Whitney McVeigh (born 1968) is an American visual artist and writer, best known for her paintings and installation art. She has travelled extensively to carry out her practice and held residencies in Brazil, Mexico, India, China and South Africa. Her work investigates personal and collective memory and alludes to the layering of time. Her paintings are preoccupied with the complexity and dual layers of the body and explore languages with origins in Eastern and Western philosophy. Over a twenty-year period the artist has amassed a collection of objects in the studio weighted by their unique patternations; tracing former lives and the once tangible relationship an individual may have had with the object. As an artist, she acts as custodian of these ‘markers’, isolating yet elevating the materials, entrusting them to reflect and spur philosophical understandings of history, time and memory.

Whitney McVeigh was featured in the BBC4 television documentary, Where is Modern Art Now (2009) alongside Sir Anthony Caro, Michael Landy, Grayson Perry and Cornelia Parker. She was nominated for the Sovereign European Art Prize (2008) by Saatchi Gallery director, Rebecca Wilson. Simon Schama’s recent essay on McVeigh’s practice ‘The Happenstance of Illumination’(2018) was included in his book Wordy (Simon & Schuster), published in June 2019. Her work featured in ‘Imagined Spaces’ edited by Kirsty Gunn & Gail Low with Voyage Out Press & Saraband Books (2020), an anthology that creates a “space” between understanding and the imagination.
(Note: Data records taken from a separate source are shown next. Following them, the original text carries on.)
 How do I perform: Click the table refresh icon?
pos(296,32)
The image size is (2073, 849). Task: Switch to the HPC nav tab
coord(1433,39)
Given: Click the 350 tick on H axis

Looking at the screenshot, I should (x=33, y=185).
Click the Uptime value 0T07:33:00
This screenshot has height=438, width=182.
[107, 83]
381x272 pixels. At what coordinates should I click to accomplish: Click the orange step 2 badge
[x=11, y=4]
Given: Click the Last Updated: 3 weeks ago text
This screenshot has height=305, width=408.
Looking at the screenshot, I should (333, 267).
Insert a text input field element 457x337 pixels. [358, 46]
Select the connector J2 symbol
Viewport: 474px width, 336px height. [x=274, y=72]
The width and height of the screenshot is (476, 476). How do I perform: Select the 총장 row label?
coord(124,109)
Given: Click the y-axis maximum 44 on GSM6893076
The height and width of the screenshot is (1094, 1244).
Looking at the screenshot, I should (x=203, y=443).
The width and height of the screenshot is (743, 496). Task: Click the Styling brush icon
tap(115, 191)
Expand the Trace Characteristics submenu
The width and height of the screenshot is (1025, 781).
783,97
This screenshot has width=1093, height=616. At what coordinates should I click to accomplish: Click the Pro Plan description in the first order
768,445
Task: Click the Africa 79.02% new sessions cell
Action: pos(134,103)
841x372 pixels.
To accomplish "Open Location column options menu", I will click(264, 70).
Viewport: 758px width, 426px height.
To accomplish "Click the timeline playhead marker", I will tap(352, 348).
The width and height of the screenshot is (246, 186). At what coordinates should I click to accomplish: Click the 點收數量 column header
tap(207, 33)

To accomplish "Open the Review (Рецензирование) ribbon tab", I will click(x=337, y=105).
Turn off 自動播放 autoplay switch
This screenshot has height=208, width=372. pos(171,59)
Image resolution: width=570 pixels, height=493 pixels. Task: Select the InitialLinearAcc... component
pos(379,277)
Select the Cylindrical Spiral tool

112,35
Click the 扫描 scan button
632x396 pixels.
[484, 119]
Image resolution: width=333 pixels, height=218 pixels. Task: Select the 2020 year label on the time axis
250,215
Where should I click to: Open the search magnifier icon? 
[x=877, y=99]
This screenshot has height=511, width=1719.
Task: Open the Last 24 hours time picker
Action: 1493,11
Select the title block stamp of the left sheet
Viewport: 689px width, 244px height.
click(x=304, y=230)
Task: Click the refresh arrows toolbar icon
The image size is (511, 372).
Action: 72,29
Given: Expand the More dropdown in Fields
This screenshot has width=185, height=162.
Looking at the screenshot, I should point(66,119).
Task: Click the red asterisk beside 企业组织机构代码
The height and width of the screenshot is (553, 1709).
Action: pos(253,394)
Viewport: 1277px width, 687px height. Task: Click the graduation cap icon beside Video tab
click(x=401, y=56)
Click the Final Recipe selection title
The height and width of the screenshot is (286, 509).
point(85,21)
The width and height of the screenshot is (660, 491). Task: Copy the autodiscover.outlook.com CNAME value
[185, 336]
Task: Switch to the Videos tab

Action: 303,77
In Autumn 2022 a new collection of McVeigh’s limited editions will be launched at Renzo Piano Building Workshops’s newly designed building Shard Place (London). McVeigh’s work can be found in public and private collections worldwide.

Selected recent solo exhibitions include; ‘Temporality, Cardi Projects, Cardi Gallery (2020), What is Worthwhile Doing in this World, Mount Stuart Visual Arts, Scotland (2019), Elegy to Nature, Eykyn Maclean, New York (2018), Language of Memory, Summerhall Arts, Edinburgh (2016), Contours, Hazard Gallery, Johannesburg, South Africa (2015), Inventory: Invisible Companion, Kettle’s Yard, Cambridge (2015), New Work, Michael Goedhuis, London (2015) and presentation of the film ‘Birth’: Origins at the end of life at the Royal Academy, London (2015). Selected recent group exhibitions include, ‘Re-Naissance, Unit London, online (2023), Fermata, Encounter, London (2021), Photo London, Somerset House, London (2021) with Encounter, What Remains, Encounter, London (2021), Artist Rooms, Encounter, London (2020), ‘Shapes in Clouds’ Encounter, London (2019), Plato in LA: Contemporary Artists’ Visions, Getty Villa, Los Angeles (2018), Not a Single Story, The Wanas Konst Foundation, Sweden with Nirox Foundation, South Africa (2018), Culture Lines: Sans Frontieres, Metamatic-Taf Foundation, Athens (2016), Unlocking the Diary, The Archiving of Nameless Memories, Folkestone Triennial, Kent (2014) and Glass Stress, White Light/White Heat, 55th Venice Biennale, Venice (2013).